## Challenge 1:
Say whether each statement below agrees with the vibration thread that follows, answering yes or no and quoting the thread's deciding words. (a) The car with the vibration is a Gen 2 Cruze. (b) The shaking continues after the driver lets off the throttle. (c) One reply says the throttle body hose has come loose on some Gen 2 cars.
## Challenge 2:
Please transcribe every row that comes after the vibration thread, line for line, leaving the pictures out of your copy.

# Horrible Vibration



## Rivergoer (Mar 30, 2017)

EZMODDER said:


> Hey guys,
> I have a 2016 Cruze LT. I bought the car used from a reputable used car dealership so the car is pretty cherry for 45,000 miles. The past week or so I have noticed a very harsh idle, almost like it has solid motor mounts that vibrate the car noticeably. When I am driving and am on the throttle at about 10% to maintain speed under 40 it vibrates so much that it visibly shakes a half full soda bottle in the cup holder pretty well. When I let off its smooth as silk or when I get into the throttle a little more it is also gone. If anyone has suggestions as to what might cause this I would love to hear them. I know its not a tire balance issue because that would show regardless and I don’t think its a suspension issue because that would produce the same result. My guess is it is an engine issue or some form of transmission issue. I don’t want to have to take it to get checked if I can avoid it, but I feel like I may have to and just want suggestions as to possibilities before I go. Thanks!


Might be a good idea to check plugs for tightness. Some have reported loose plugs on occasion. 

Also check plug gaps or better yet start with a fresh set...


----------



## obermd (Mar 3, 2012)

Is this a 2016 Limited (Gen 1) or 2016+ (Gen 2) Cruze?


----------



## EZMODDER (Oct 25, 2016)

It is a 2016 Gen 2.


----------



## obermd (Mar 3, 2012)

Moved to Gen 2 Service Issues.


----------



## Fireworks234 (Jan 4, 2018)

As far as checking gaps, what size socket works for the spark plugs? I've tried but not been able to figure out the size.


----------



## Taxman (Aug 10, 2017)

Sounds like a possible powertrain warranty claim, assuming it's not a failed motor mount.
Cracked piston?


----------



## jblackburn (Apr 14, 2012)

Is the check engine light flashing or any indication the car itself knows something's amiss?

The throttle body hose has been known to pop off a few Gen 2s. 

Sent from my SM-G950U using Tapatalk


----------



## Corayant (May 19, 2018)

I've got a 2017 LT and had this exact same problem that you described. But mine also had that service stabilatrak thing come on, check engine light blinked before staying solid.
Not to scare you but I took mine in because it's under warranty and mine needs a new engine. I just took it in yesterday, so in a few days I'll know more once I get the car back with a new engine.


----------

## Dataset content:
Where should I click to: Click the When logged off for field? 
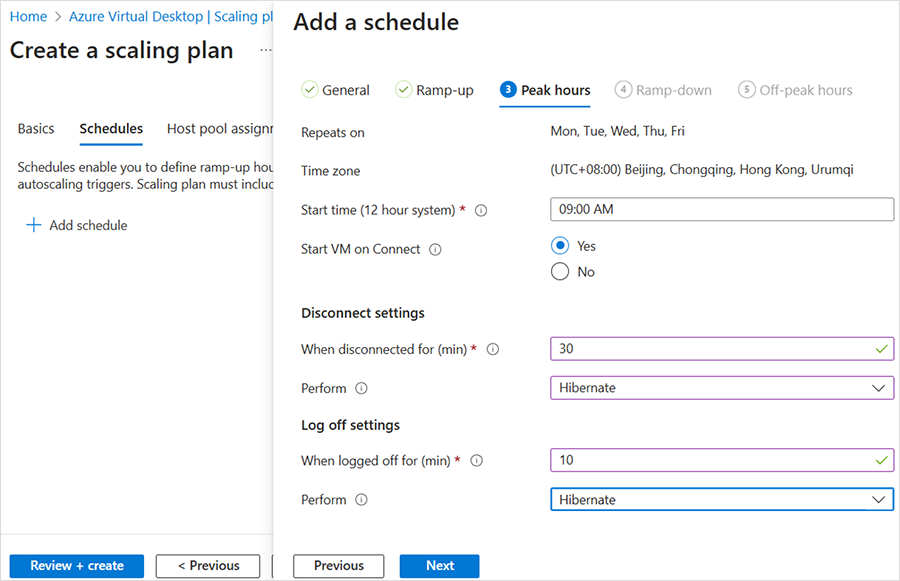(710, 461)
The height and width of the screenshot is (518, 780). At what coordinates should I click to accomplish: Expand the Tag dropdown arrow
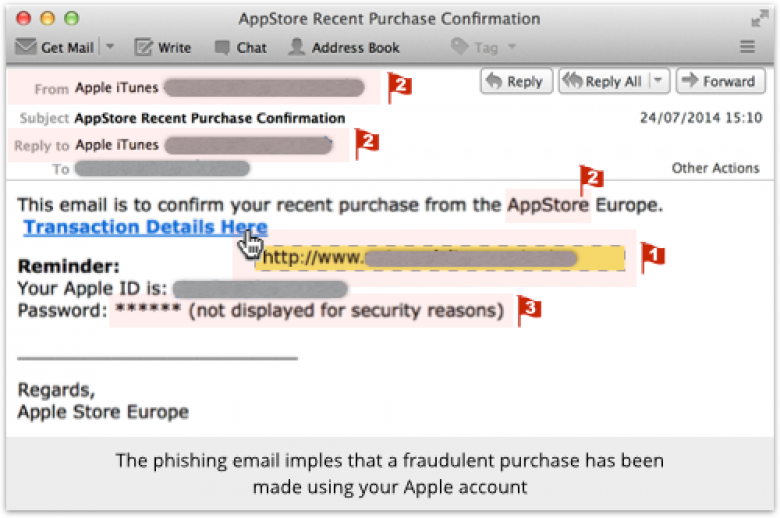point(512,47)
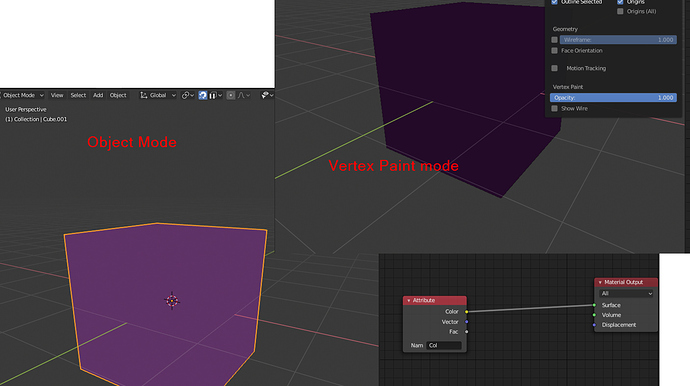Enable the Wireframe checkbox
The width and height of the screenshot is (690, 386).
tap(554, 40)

## Final result 1:
(a) Yes: "It is a 2016 Gen 2."
(b) No: "When I let off its smooth as silk"
(c) Yes: "The throttle body hose has been known to pop off a few Gen 2s."

## Final result 2:
Where should I click to: Click the When logged off for field? 
(710, 461)
The height and width of the screenshot is (518, 780). At what coordinates should I click to accomplish: Expand the Tag dropdown arrow
point(512,47)
Enable the Wireframe checkbox
The width and height of the screenshot is (690, 386).
tap(554, 40)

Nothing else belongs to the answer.